Instructions for the task: Below are some records. Count the lines with "width" in them and give nothing but the total.

Top of The records

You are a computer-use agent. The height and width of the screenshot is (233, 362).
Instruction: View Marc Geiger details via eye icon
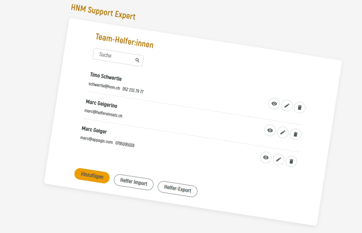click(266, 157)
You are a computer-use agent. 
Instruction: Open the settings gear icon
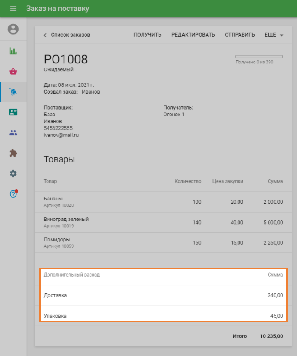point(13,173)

Bottom of The records
Top of The records

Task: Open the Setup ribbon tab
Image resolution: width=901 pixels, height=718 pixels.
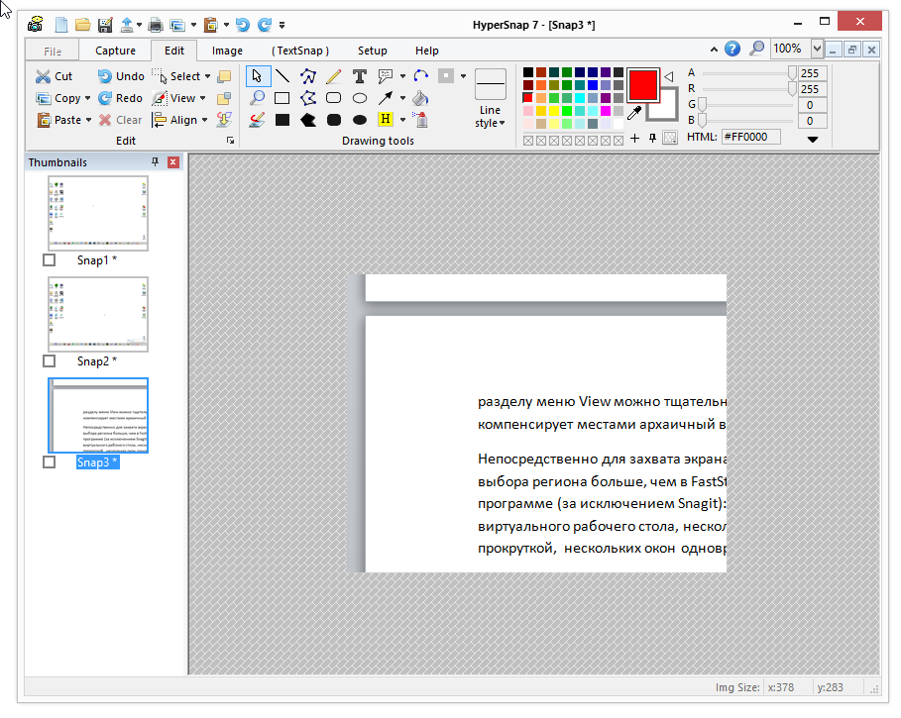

Bottom of The records

Response area: 2